At this point, Jeffrey Epstein might wish for the Al Capone treatment — getting taken down for tax evasion rather than the bigger crimes alleged. It’s not clear from NBC’s report, however, whether the IRS would have a case for tax fraud. According to NBC’s forensic accounting, it seems Epstein has greatly exaggerated his charitable donations in press releases, but did that extend to tax reporting from his foundations as well as his own personal income tax filings?
Press releases from Jeffrey Epstein’s foundation paint the wealthy registered sex offender as a generous donor to large American hospitals, top-10 research universities and children and youth charities in the U.S. Virgin Islands, where he owns an island.
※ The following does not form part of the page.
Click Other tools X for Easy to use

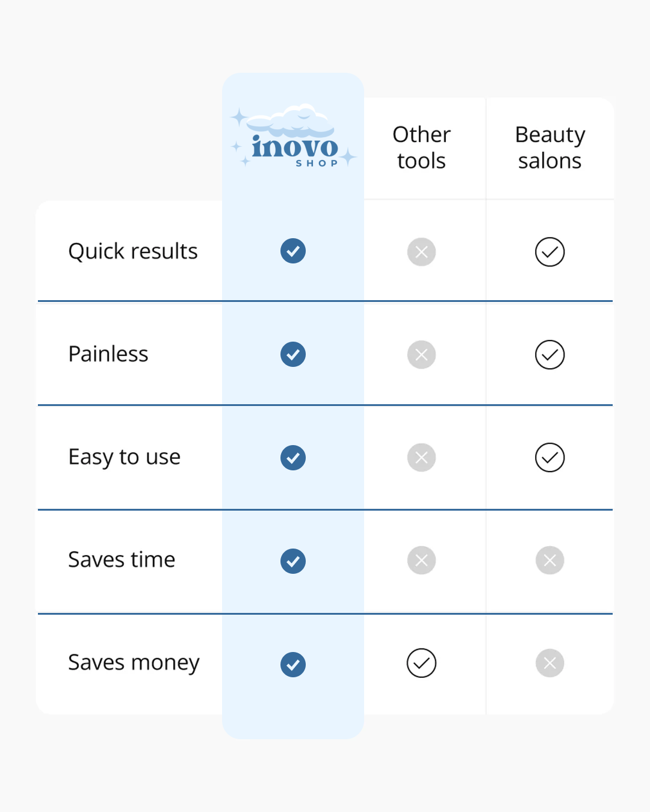[421, 458]
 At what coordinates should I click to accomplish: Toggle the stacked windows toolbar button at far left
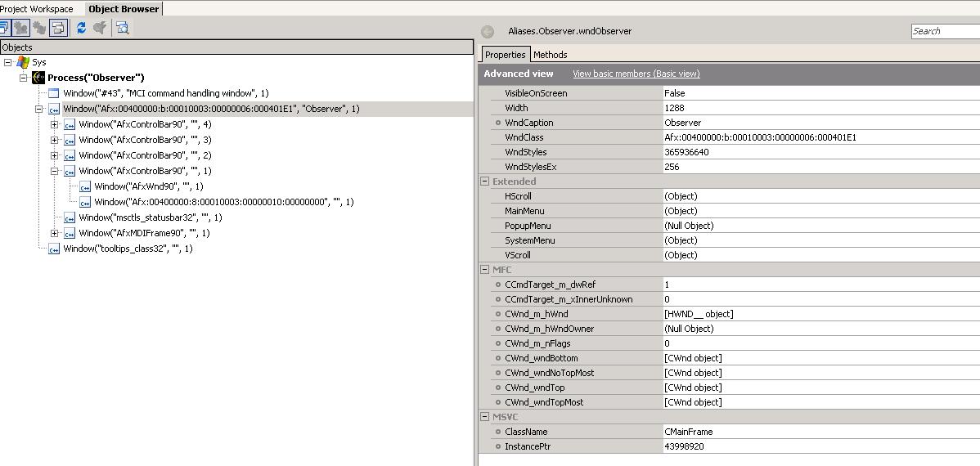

But Epstein’s largesse was much smaller than what he represented, according to an NBC News review of public records and interviews with officials at the institutions named as recipients of his gifts. In reality Epstein’s contributions, whether personal or via his foundation, were a drop in the bucket compared to the donations of other wealthy philanthropists like Bill Gates and Warren Buffett.
To be fair, Epstein’s wealth wasn’t as extensive as Gates’ or Buffet’s, either. We’ll get back to that in a second, but it’s no crime to not be as generous as either titan. Unless, that is, you’ve told the IRS that you’ve been that generous. The report from Laura Strickler and Shelby Hanssen is irritatingly ambiguous on potential tax issues, but it does include this passage:
NBC News reached out to 56 charities that were listed as grant recipients in multiple press releases from Epstein’s foundation or his foundation’s IRS filings between 2010 and 2017. Thirty-two organizations did not return requests for comment. Of the 24 organizations that responded, 10 said they had no record of any donations from Epstein or Gratitude America.
How many of the claims were from press releases, though, and how many from tax filings? The latter could get prosecuted, while the former would only add to Epstein’s reputation as a scumbag. At least one example appears to cross the line into potential tax fraud, but even that’s a bit vague:
For example, Epstein lists New York’s Metropolitan Museum of Art as a recipient of contributions from the Jeffrey Epstein Foundation between 2010 and 2012. According to a spokesperson for the museum, however, “The Metropolitan Museum of Art has not received any major donations from Jeffrey Epstein or his foundation, only that he purchased tickets to two benefits in the early 1990s.”
Since we don’t know the amount claimed on the tax filings, it’s left to the imagination what MoMA considers a “major” donation, as opposed to none at all, and what Epstein claimed to the IRS. It certainly sounds as though Epstein has been stretching the truth on his charitable donations, although there are clear incentives now in place for charities to deny any connections to Epstein, too. One has to believe that the IRS might be interested enough in the potential for fraud to take a closer look — at least now that the Department of Justice has also taken a belated second look at his sex-trafficking activities.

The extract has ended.